• [Written request A]:
According to the Maplets description, how many maps does Maplets redistribute?
• [Written request B]:
List every feature that the final paragraph of the Maplets description names.
• [Written request C]:
Pick up the Maplets description after its final sentence and extend it.

:: Selection

Maplets includes freely downloadable maps from city, state, and national parks, bike trails, hiking trail, mass transit routes, ski resorts, you name it.

Maplets is an iPhone App and an Android App that lets you track your location using GPS on an offline map that you’ve downloaded to your phone or tablet. Once you purchase the app, you can download any map you want for free. Maplets redistributes 10,000 maps of city, state, and national parks, ski resorts, mass transit systems, you name it.

You don’t have to have any navigational skills to read the maps which are simply electronic versions of the free paper maps that you’d get when you visit a place that hands them out. While Maplets is a great app for hikers, really anyone can use it. You don’t need to be connected to cell phone service or the Internet, but you do need a GPS-enabled device like a smartphone.

For example, you can map your position on a map using GPS (blue dot) or create pins (red pin) to mark a location for future reference
For example, you can map your position on a map using GPS (blue dot) or create pins (red pin) to mark a location for future reference

In addition to being able to view maps on your phone, you can map your position using GPS, create pins on the maps, and share your location via email or social media.

::::
:: Data records

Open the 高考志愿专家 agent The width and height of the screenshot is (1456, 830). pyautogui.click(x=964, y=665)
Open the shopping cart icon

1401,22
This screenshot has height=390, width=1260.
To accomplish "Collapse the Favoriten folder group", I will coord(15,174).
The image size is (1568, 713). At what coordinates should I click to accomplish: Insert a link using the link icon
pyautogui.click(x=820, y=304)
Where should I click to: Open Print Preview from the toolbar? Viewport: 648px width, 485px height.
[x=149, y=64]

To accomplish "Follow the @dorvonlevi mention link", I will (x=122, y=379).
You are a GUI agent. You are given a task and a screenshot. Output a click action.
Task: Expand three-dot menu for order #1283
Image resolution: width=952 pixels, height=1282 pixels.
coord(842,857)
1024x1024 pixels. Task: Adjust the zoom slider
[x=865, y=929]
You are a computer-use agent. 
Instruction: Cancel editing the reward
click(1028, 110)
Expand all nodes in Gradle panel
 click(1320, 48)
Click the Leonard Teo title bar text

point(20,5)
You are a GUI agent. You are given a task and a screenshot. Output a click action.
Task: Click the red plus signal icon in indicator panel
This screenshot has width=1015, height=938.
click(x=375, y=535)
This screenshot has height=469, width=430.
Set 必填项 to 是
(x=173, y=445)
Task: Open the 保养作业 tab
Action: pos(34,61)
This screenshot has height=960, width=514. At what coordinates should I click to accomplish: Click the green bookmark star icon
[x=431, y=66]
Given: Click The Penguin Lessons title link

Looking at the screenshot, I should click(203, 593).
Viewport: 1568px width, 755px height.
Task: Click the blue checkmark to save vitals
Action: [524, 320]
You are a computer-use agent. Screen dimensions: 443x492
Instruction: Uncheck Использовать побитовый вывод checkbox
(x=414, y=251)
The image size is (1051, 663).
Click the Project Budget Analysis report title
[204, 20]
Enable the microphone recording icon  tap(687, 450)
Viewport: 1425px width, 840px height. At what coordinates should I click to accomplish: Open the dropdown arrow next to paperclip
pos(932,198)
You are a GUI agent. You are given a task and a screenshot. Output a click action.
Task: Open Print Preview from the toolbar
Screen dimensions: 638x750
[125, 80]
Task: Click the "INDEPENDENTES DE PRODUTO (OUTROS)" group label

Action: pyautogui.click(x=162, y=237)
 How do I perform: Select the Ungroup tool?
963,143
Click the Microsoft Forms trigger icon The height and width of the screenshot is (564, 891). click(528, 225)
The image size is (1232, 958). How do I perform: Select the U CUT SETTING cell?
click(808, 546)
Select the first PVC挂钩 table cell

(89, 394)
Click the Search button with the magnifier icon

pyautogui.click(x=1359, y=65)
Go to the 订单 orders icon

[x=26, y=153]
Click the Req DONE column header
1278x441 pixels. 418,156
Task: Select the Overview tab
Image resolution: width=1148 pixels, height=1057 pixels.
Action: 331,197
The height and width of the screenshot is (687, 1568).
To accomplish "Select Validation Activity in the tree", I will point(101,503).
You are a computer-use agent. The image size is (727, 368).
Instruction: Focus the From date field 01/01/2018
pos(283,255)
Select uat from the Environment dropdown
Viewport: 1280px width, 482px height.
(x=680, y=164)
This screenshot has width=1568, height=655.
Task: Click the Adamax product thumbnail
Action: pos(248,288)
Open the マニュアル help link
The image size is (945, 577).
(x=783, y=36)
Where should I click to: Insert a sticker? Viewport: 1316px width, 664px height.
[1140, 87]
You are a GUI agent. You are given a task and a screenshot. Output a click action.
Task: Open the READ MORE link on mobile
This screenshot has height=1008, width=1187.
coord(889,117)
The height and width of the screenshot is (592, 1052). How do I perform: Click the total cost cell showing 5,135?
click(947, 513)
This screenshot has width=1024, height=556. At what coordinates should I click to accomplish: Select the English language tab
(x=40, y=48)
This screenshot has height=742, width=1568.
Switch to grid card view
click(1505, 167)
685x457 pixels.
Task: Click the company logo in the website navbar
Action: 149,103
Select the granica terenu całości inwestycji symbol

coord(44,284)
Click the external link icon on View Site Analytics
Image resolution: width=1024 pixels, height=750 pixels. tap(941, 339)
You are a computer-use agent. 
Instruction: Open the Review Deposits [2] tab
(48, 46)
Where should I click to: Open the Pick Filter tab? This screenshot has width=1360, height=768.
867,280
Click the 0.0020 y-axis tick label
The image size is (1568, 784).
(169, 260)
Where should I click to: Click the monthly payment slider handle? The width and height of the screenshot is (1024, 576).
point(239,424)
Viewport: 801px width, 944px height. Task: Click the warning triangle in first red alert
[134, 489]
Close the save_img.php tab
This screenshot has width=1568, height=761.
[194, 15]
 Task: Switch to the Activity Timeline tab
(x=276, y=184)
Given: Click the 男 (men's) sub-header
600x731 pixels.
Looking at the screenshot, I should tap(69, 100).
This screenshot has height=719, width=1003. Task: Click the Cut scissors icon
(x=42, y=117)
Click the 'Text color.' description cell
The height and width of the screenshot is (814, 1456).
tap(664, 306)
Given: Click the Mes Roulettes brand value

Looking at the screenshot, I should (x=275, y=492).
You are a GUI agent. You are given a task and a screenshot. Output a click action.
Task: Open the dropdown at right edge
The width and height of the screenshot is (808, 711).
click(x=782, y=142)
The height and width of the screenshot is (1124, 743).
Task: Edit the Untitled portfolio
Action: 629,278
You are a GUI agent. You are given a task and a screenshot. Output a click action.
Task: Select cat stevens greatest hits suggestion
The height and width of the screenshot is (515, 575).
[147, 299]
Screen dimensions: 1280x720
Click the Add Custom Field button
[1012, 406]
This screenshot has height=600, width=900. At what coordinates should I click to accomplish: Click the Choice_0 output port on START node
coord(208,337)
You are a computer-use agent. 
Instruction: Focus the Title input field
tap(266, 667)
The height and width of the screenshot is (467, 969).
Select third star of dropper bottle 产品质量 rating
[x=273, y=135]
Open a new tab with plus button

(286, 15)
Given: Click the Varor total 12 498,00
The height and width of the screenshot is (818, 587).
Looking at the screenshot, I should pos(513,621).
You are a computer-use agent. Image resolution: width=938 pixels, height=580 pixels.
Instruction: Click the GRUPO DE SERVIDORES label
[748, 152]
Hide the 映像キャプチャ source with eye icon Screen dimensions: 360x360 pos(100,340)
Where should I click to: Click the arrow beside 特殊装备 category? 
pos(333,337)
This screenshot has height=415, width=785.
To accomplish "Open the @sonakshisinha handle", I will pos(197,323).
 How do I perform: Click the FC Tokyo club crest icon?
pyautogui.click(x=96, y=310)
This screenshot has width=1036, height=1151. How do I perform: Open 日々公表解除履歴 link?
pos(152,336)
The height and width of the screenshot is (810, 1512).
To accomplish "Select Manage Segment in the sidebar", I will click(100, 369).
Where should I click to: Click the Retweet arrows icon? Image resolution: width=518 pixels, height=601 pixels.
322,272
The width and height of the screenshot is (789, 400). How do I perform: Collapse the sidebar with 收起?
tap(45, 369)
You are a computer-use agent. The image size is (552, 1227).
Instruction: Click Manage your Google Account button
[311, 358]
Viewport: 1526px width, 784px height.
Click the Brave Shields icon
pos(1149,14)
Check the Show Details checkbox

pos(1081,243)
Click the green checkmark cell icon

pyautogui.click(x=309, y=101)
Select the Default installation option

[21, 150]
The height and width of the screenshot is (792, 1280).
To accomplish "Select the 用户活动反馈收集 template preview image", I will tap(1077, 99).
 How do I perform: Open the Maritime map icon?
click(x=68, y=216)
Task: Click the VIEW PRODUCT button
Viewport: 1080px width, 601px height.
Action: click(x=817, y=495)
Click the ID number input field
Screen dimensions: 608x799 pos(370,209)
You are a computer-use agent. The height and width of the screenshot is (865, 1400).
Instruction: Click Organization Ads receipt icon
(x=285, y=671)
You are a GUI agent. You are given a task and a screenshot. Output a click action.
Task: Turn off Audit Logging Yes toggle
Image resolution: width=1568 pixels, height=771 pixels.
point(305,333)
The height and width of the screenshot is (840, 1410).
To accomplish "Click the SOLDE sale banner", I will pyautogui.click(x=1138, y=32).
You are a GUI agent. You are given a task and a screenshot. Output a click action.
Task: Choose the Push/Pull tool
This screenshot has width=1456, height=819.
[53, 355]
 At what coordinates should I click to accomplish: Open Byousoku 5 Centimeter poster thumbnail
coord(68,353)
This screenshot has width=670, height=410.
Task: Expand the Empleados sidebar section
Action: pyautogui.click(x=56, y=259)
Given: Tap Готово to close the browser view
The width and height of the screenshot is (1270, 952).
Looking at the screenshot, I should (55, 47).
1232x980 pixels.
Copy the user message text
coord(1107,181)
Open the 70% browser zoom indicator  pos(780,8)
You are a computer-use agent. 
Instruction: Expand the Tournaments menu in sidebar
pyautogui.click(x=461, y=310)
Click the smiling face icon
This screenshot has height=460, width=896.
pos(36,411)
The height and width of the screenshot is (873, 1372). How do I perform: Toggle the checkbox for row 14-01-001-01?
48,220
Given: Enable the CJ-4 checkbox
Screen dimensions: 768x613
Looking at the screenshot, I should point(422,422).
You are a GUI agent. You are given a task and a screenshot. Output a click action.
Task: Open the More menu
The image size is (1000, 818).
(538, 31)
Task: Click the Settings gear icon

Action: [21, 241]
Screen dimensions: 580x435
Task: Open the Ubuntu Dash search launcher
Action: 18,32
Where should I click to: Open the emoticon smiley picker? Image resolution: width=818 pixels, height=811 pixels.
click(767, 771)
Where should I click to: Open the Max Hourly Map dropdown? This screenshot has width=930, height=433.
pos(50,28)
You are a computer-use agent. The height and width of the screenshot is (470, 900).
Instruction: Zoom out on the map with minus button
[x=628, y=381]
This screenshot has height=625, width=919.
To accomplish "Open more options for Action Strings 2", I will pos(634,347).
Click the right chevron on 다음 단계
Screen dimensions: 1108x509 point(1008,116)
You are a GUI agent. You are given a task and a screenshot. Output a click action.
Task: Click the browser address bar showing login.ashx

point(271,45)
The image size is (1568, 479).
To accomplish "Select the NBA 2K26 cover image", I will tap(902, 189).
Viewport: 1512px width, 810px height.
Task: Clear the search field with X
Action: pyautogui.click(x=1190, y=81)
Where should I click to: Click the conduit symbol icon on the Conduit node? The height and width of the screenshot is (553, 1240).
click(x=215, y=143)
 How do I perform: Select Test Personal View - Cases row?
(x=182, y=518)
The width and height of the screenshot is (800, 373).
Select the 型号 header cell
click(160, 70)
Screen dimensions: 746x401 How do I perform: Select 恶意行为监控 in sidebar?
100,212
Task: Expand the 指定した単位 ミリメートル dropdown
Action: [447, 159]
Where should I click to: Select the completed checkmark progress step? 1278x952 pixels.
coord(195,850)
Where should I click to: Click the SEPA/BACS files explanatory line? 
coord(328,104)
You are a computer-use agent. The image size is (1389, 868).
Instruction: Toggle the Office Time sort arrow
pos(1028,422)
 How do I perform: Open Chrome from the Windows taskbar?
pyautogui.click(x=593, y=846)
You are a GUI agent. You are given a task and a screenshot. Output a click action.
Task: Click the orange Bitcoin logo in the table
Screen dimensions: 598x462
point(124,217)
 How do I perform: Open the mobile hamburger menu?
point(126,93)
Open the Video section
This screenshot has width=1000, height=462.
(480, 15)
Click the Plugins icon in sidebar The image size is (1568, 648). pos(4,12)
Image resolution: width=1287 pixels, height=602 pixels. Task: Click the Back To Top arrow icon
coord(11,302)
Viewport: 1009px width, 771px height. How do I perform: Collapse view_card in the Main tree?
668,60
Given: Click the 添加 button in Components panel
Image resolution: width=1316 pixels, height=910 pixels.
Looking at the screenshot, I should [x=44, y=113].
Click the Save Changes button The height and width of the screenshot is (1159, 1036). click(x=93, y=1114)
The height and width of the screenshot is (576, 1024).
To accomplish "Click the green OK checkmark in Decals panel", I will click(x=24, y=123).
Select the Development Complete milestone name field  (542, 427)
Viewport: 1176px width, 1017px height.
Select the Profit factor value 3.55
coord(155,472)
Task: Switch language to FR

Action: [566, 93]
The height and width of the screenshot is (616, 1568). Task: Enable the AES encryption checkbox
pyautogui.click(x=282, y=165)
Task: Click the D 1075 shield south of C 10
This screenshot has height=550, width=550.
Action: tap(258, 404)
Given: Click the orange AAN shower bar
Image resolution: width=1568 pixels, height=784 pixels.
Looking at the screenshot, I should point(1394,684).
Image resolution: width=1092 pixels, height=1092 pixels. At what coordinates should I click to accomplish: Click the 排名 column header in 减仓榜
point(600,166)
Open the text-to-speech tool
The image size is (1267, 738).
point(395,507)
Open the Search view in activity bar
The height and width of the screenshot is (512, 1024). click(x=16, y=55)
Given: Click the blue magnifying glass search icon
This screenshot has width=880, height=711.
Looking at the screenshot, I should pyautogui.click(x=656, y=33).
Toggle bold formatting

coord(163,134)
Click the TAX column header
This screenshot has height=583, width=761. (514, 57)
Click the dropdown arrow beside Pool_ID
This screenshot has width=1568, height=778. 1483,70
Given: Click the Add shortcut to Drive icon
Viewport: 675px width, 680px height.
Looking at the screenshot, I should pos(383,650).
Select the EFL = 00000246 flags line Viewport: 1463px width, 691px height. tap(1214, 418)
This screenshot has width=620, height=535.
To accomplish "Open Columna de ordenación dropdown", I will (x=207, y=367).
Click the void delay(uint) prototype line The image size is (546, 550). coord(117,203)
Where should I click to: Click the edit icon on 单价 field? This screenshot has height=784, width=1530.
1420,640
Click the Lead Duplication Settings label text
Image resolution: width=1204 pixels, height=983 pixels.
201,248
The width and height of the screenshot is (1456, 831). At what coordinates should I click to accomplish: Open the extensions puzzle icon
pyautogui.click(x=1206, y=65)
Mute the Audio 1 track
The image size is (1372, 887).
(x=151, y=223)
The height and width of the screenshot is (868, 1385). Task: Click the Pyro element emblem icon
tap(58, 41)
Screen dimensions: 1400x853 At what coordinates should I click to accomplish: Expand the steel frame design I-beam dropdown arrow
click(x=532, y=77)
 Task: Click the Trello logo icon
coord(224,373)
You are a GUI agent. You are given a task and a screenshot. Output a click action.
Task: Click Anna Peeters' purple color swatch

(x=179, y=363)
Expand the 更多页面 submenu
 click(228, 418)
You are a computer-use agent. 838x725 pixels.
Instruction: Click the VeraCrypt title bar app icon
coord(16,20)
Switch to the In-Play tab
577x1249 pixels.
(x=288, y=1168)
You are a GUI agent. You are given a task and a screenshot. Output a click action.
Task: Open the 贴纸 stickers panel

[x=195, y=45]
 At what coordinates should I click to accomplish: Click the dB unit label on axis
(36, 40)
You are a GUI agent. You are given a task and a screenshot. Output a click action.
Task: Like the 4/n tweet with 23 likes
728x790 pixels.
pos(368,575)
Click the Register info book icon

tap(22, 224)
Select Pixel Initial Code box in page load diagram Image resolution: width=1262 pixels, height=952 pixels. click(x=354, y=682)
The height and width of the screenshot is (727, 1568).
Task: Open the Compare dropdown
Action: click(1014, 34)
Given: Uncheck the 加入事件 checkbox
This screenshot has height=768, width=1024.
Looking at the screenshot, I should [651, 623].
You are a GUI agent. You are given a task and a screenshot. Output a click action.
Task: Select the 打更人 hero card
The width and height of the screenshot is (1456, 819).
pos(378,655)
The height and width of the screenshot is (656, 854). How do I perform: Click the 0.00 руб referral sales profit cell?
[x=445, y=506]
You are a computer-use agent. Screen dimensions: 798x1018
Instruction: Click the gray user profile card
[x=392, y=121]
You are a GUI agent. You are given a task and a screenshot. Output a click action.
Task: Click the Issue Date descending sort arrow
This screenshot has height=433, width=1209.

::::

• [Final answer A]:
10,000 maps.

• [Final answer B]:
- Viewing maps on your phone
- Mapping your position using GPS
- Creating pins on the maps
- Sharing your location via email or social media

• [Final answer C]:
You can even draw a route with your finger in red on a downloaded map (left), export the GPX file, and import it into Gaia (right) or another more sophisticated mapping app
You can even draw a route with your finger in red on a downloaded map (left), export the GPX file, and import it into Gaia (right) or another more sophisticated mapping app

Maplets also lets you draw routes on maps that you download using your finger (in red). You can export a route as a GPX file, and even import it into a more sophisticated mapping program like Gaia, shown here on the right.

The Good

  • Every map download is free, with new maps added all the time.
  • Shows your GPS position on the map
  • Fast Display – Much faster than viewing the equivalent PDFs on your phone
  • Once maps are downloaded, they are stored on your phone/tablet for quick offline access
  • Share your location via email or social media
  • Share routes or export them to other apps

The Bad

  • Maps provided can be out of date
  • Limited selection of maps (10,000 to date)
  • Publishers can’t sell maps through Maplets (all maps must be freely available today)

It’s pretty amazing how powerful and simple Maplets is to use. And you don’t have to be connected to the Internet or cell service to use it, as long as you can use your GPS.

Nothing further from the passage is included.